Taxonomy
A classification system in WordPress that groups content using categories, tags, or custom groupings you define yourself.
A taxonomy is how WordPress organizes content into groups. Think of it like a filing system. Categories and tags are the two taxonomies WordPress ships with out of the box. But you can create your own — and that’s where things get interesting.
Every taxonomy contains individual items called “terms.” In the Categories taxonomy, each category (like “Security” or “Tutorials”) is a term. Simple enough. The real power shows up when you build custom taxonomies tailored to your site’s content.
How It Works
WordPress registers taxonomies and attaches them to post types. Categories and tags are registered automatically for posts. You can register your own with register_taxonomy().
Say you run a plugin review site. You might want a “License Type” taxonomy so visitors can filter plugins by whether they’re free, freemium, or premium. Here’s how you’d register it:
add_action( 'init', function() {
register_taxonomy( 'license_type', 'post', [
'labels' => [
'name' => 'License Types',
'singular_name' => 'License Type',
],
'public' => true,
'hierarchical' => false,
'rewrite' => [ 'slug' => 'license' ],
] );
} );
Once registered, this creates:
- A new meta box in the post editor where you assign license types
- Archive pages at URLs like
yoursite.com/license/freemium/ - Query parameters so you can filter posts by license type in templates
The hierarchical parameter matters.

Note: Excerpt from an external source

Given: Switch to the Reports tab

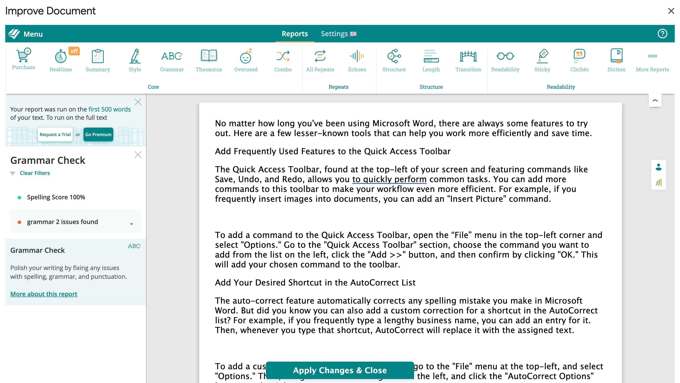Looking at the screenshot, I should pos(295,34).
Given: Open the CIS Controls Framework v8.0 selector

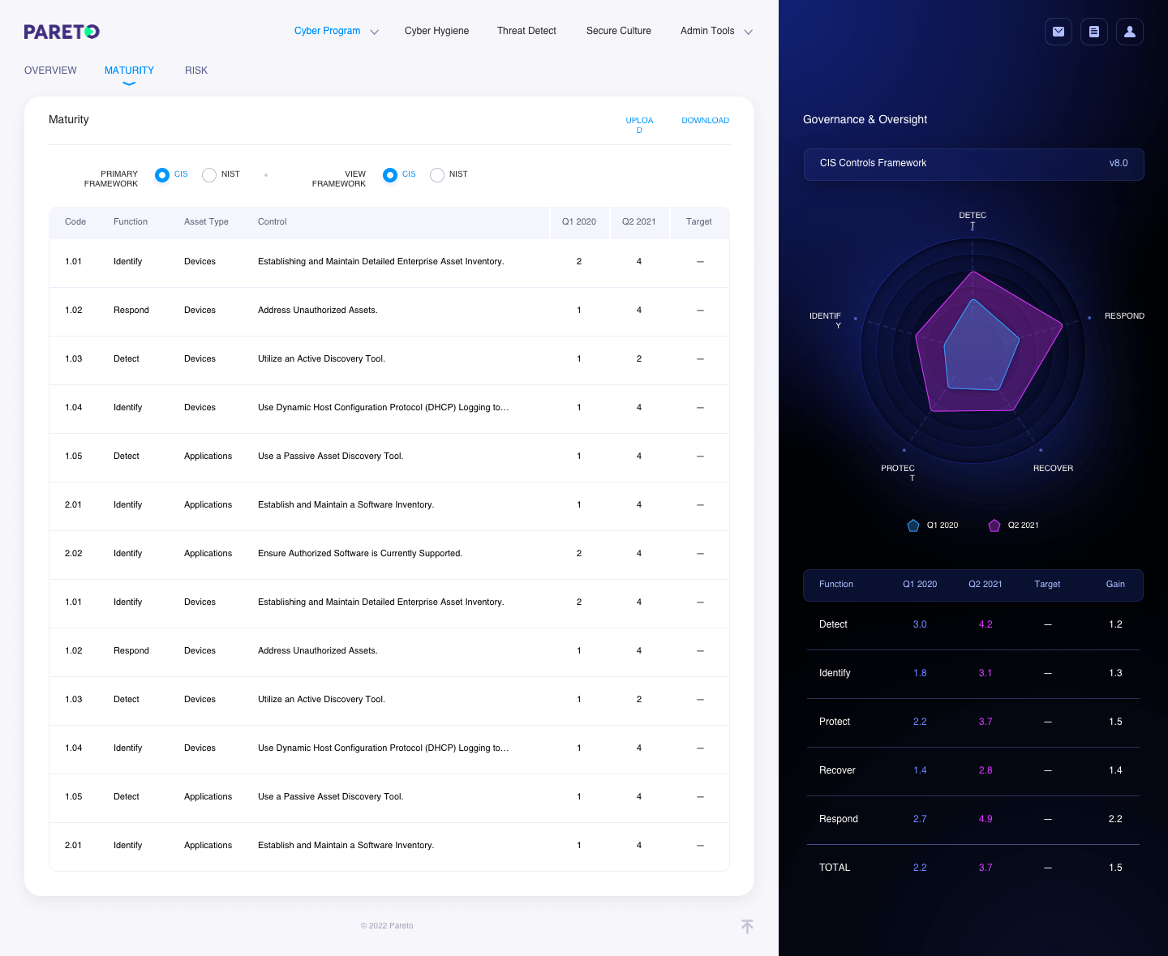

Set it to true and your taxonomy behaves like categories — parent-child relationships, nested structure. Set it to false and it behaves like tags — a flat list.
WordPress stores taxonomy data across three database tables: wp_terms, wp_term_taxonomy, and wp_term_relationships. The relationship table links terms to posts. This is worth knowing when you’re debugging slow queries on sites with thousands of terms.
Common Use Cases
Filtering products in WooCommerce. WooCommerce uses custom taxonomies for product categories and product tags. It also creates attribute taxonomies (like Size or Color) prefixed with pa_. Every product filter on the frontend queries these taxonomies.
Building a knowledge base. Documentation sites often register taxonomies like “Topic” or “Difficulty Level” to let users drill down to relevant articles. This beats stuffing everything into categories.
Portfolio organization. Designers and agencies create taxonomies like “Industry” or “Service Type” to let visitors browse work by what matters to them — not by date.
Location-based content. Multi-location businesses register a “Location” taxonomy so the same post type can be filtered by city or region. Paired with a custom post type like “Service Area,” this creates structured, queryable content without plugins.
Why It Matters
Taxonomies directly affect your site’s URL structure and internal linking. A well-planned taxonomy creates logical archive pages that search engines can crawl and index. A messy one creates thin pages with duplicate content that dilute your rankings.
From a security perspective, every public taxonomy creates queryable endpoints. I’ve seen sites where developers registered taxonomies with public => true without thinking about what data that exposed. If your taxonomy contains internal classifications — approval status, client tier, anything sensitive — set public to false and show_ui to true. That keeps it in the admin without creating frontend routes.
Performance is the other concern. WordPress runs a JOIN across those three taxonomy tables on every archive query. On a site with 50,000 terms spread across multiple taxonomies, those queries add up. I’ve audited sites where switching from a catch-all taxonomy to a more focused structure cut page load times in half.
Plan your taxonomies before you start publishing. Renaming or restructuring them later means dealing with redirects, broken links, and confused users. Get it right once. Your future self will thank you.